EXERCISE REQUIREMENTS: In the listing, take the lines from the one with "Click the Validate button in CPU-Z" up to and including the one with "(x=558, y=587)". Repeat only those lines, swapping "Validate" for "Submit" and leaving everything else as is.

INPUT MATERIAL:
--- Begin ---

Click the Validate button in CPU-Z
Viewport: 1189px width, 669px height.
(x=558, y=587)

--- End ---
--- Begin ---

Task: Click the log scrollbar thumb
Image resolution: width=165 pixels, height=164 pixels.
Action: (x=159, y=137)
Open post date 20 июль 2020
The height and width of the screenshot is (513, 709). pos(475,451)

--- End ---
--- Begin ---

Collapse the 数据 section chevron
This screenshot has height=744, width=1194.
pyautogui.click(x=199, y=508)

--- End ---

SOLUTION FOR THIS TASK:
Click the Submit button in CPU-Z
Viewport: 1189px width, 669px height.
(x=558, y=587)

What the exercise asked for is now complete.